Les hommes de Juan obéirent.
Kovac retira le canon de la tête de Linda pour le braquer sur Juan.
— Bien raisonné. Maintenant, vous allez gentiment enjamber le bastingage et regagner votre navire. Si vous persistez à nous suivre, je continuerai à faire passer d’autres passagers par-dessus bord, mais cette fois, je leur lierai les mains.
Il poussa Linda dans les bras de Juan.
A neuf cents mètres du Golden Sky, Franklin Lincoln assistait à la scène depuis le bastingage arrière de l’Oregon, à travers la jumelle télescopique de son arme favorite, le fusil de précision Barrett calibre .50.

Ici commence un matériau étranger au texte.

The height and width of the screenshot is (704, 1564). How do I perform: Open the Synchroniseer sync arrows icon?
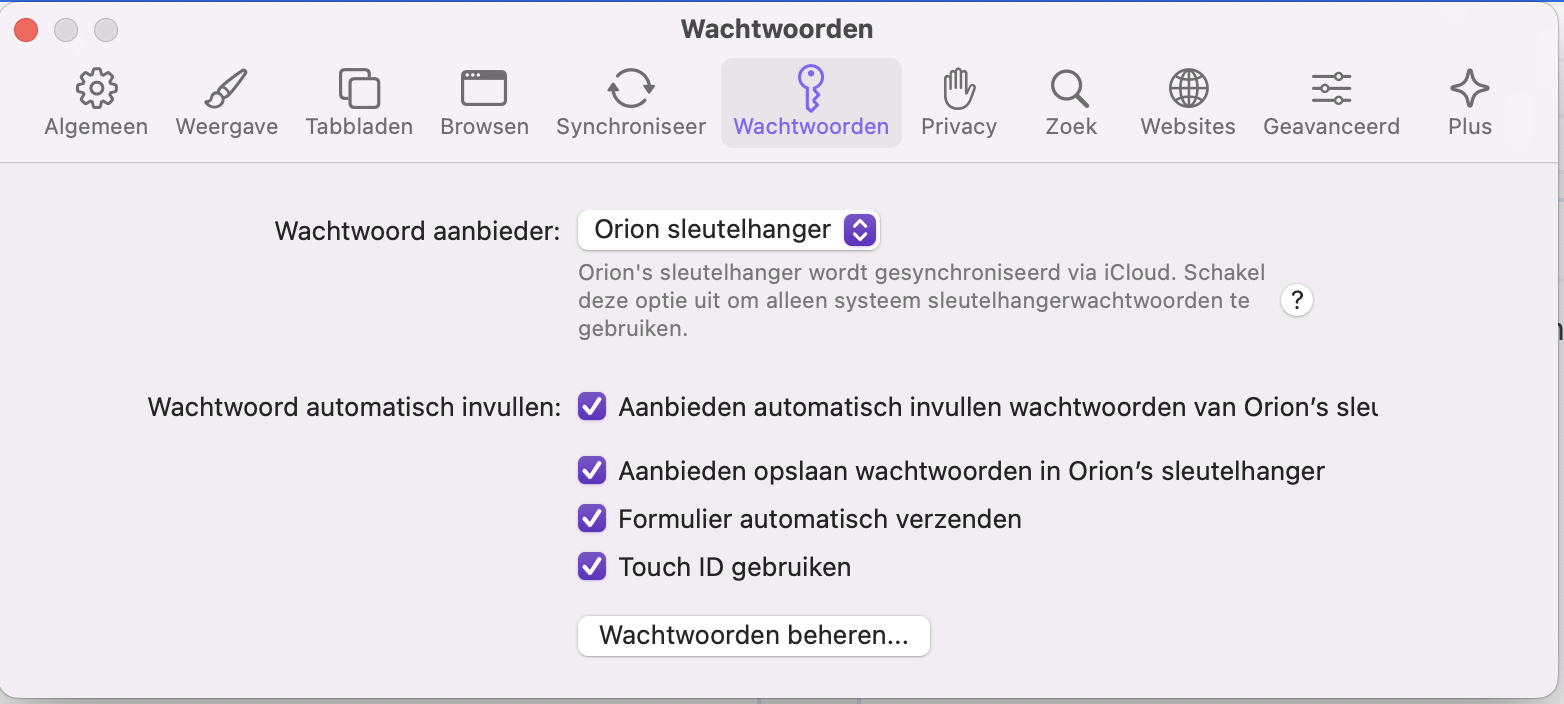631,90
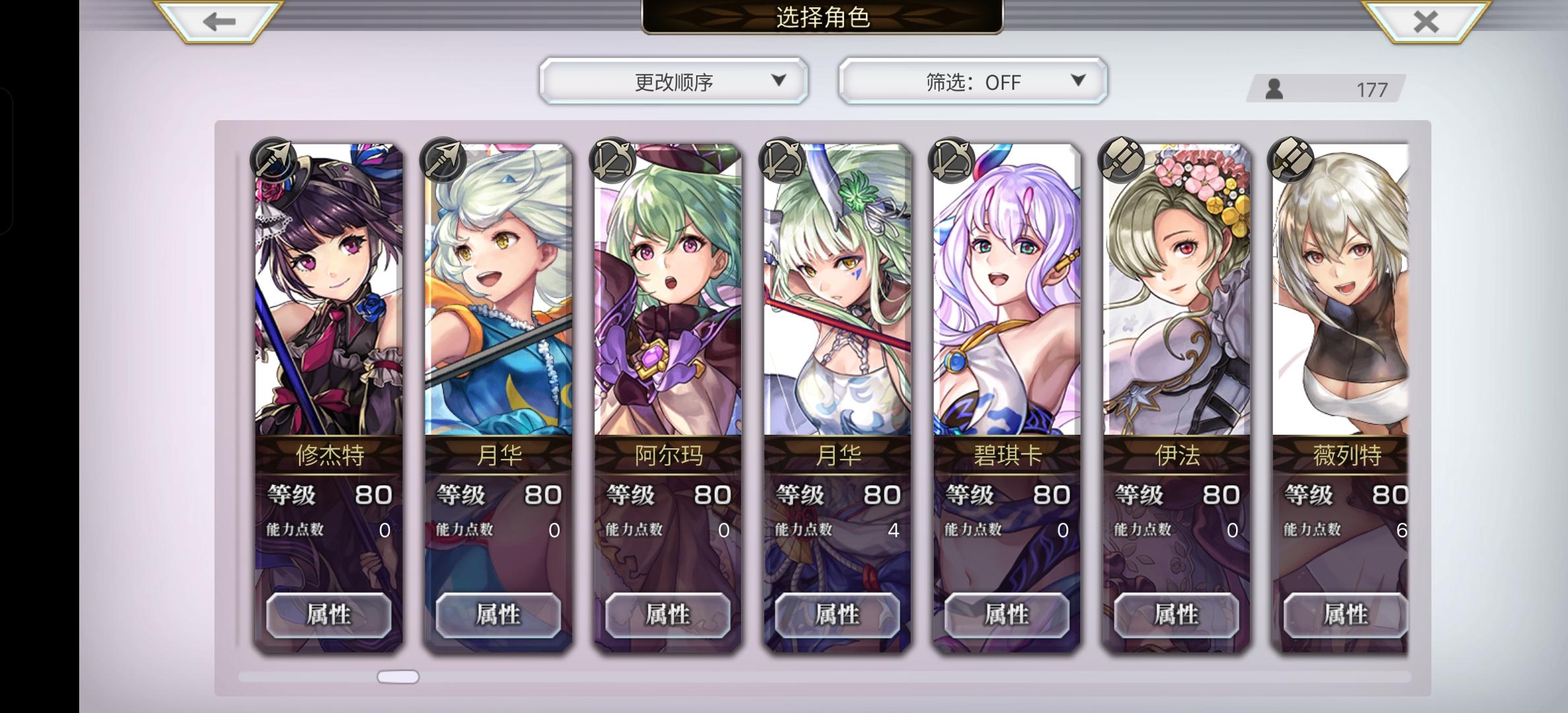Click the bow icon on 阿尔玛's card
Image resolution: width=1568 pixels, height=713 pixels.
point(612,160)
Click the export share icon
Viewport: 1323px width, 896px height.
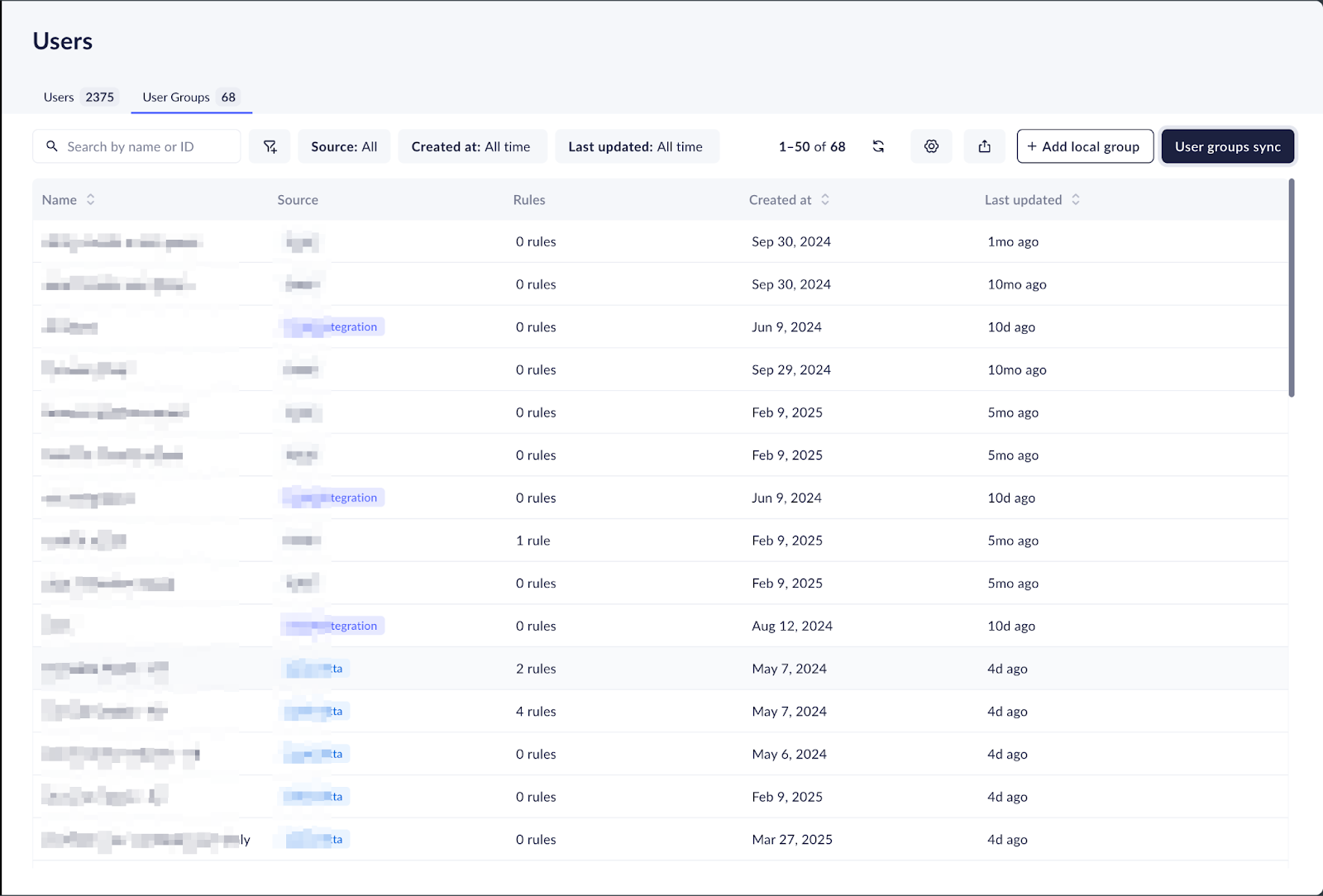pyautogui.click(x=984, y=146)

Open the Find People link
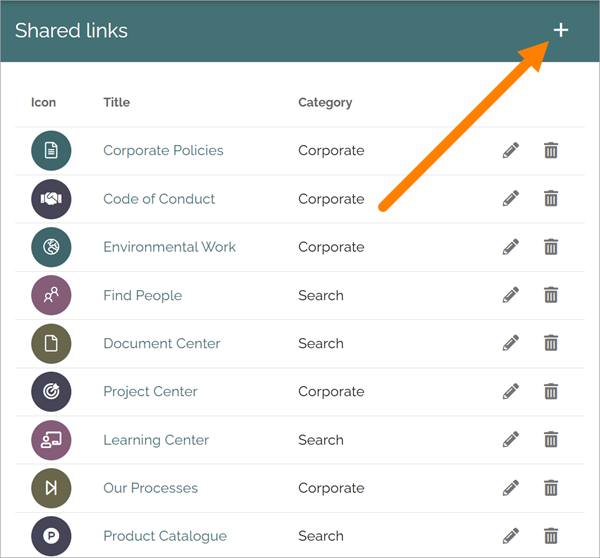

Pendant que Kovac se concentrait sur Juan, l’un des hommes du Président avait encouragé, par de discrets mouvements de la main, les femmes pressées contre la vitre à se laisser tomber au sol, laissant ainsi à Linc un angle de tir bien dégagé.
— Bye-bye...
Sur la passerelle, on n’entendit qu’un petit claquement au moment où la balle traversait la vitre de sûreté, mais lorsque le projectile atteignit Kovac entre les épaules, il produisit un son épais et sourd. Du sang ruissela de la poitrine du Serbe tandis que la balle traversait son corps.
— Vous avez douté de moi ? demanda Juan à Linda en souriant.
— J’aurais dû comprendre, en ne voyant pas Linc, répondit Linda, qui avait retrouvé tout son calme, avec un sourire impertinent. Je suppose que c’est lui qui a tiré ?
— Quand j’ai besoin d’un tir à un million de dollars, c’est toujours à lui que je m’adresse.
— Alors ? demanda Max à la radio.
— Tu peux féliciter Linc. Un tir impeccable. Linda va bien.
Juan ôta son oreillette et mit l’appareil sur mode haut-parleur.
— Salut Max, lança Linda.
— Comment ça va, ma chérie ?
— A part ce fichu rhume, tout va bien.
Mark fut rapidement délivré du bureau où il était enfermé. On lui ôta les menottes souples qui lui entravaient les poignets et les chevilles. Il serra la main de Juan avec un large sourire.
— A propos, reprit Max, vous devriez aller voir la blanchisserie du bord. Je crois que c’est de là qu’ils comptaient propager le virus.
Le sourire de Mark s’évanouit pour laisser place à une moue désabusée. Max venait de lui voler son heure de gloire.
Juan comprit son trouble. Mark lui aussi avait trouvé le fin mot de l’énigme, et il comptait sans doute en profiter pour impressionner Jannike Dahl. Juan n’avait pas le cœur de lui annoncer que son rival pouvait désormais s’enorgueillir du titre d’astronaute, argument imparable lorsque l’on cherche à séduire une jeune femme.